• _Document extract_:
2

So I have a situation here where I need to delete duplicate records. The Scenario here is I have 5 key fields. 4 fields are the actual data and 5th one is the auto generated unique number. So when I check for counts using group by using only these 4 fields, I have duplicates of around 400 records. But unique number for these duplicate records are different(we can delete the record which has max value for unique number). Is there a way to delete these duplicate records ? Also these are 6 other non primary key fields but they are just for reference sake.

Say for example :

+----------+-------+---------+---------+-----------+
| Field    | Field | Field 3 | Field 4 | Unique,Id |
|   1      |   2   |         |         |           |
+----------+-------+---------+---------+-----------+
| Batman   | 100   | 50      | Chicago | 100       |
+----------+-------+---------+---------+-----------+
| Batman   | 100   | 50      | Chicago | 101       |
+----------+-------+---------+---------+-----------+
| Superman | 50    | 50      | Florida | 102       |
+----------+-------+---------+---------+-----------+
| Flash    | 90    | 40      | London  | 103       |
+----------+-------+---------+---------+-----------+
| Flash    | 90    | 40      | London  | 104       |
+----------+-------+---------+---------+-----------+

In this example, the first 4 fields are actual data fields.

(Word and element location data)
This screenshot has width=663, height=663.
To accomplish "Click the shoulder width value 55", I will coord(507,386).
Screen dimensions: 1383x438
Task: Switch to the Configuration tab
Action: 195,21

• _Tasks_:
1. Rewrite the paragraph of the post about deleting duplicates that begins "So I have a situation here" as a bulleted list, keeping its main facts.
2. In the post about deleting duplicates, which of the duplicate records can be deleted?
3. Continue the post about deleting duplicates from its last sentence.

• _Results in order_:
1.
- Duplicate records need to be deleted.
- There are 5 key fields: 4 hold the actual data, and the 5th is an auto-generated unique number.
- Grouping by only the 4 data fields shows around 400 duplicate records.
- The unique numbers of these duplicates differ, and the record with the max unique number can be deleted.
- The question is whether there is a way to delete these duplicates.
- There are also 6 other non-primary-key fields, kept only for reference.

2. The record that has the max value for the unique number can be deleted.

3.
So you can see Batman and flash have duplicate values(for first 4 fields) but the unique id is different. So here I need to delete one record from each so that they don't remain as duplicates. The maximum value of unique id for that duplicate record can be deleted. So 102 and 104 is the max unique id value for Batman and Flash and they should be deleted.

Please help me on this.

Giorgos Betsos
  • 71,379
  • 9
  • 63
  • 98
Parsu
  • 83
  • 5

2 Answers2

0

Please try this query:

DELETE 
FROM 
    MYTABLE 
FROM 
    MYTABLE
LEFT JOIN
(
SELECT 
    FIELD1,FIELD2,FIELD3,FIELD4,MIN(ID) AS ID
FROM
    MYTABLE
GROUP BY 
    FIELD1,FIELD2,FIELD3,FIELD4
)TbMain
ON 
    MYTABLE.FIELD1=TbMain.FIELD1
    AND
    MYTABLE.FIELD2=TbMain.FIELD2
    AND
    MYTABLE.FIELD3=TbMain.FIELD3
    AND
    MYTABLE.ID =TbMain.ID
WHERE
    TbMain.ID IS NULL
Mojtaba Rezaie
  • 98
  • 1
  • 10
-1

You can do it with a CTE.

WITH cte as (
select
 ROW_NUMBER() OVER ( PARTITION BY FIELD1 ORDER BY ID) FirstOcurrence,
*
from mySuperHeroTable 
)
delete from cte where FirstOcurrence <> 1

EDIT:

I would suggested that you add a Unique constraint on Field1 after you run the delete. This way you won't run into this situation again.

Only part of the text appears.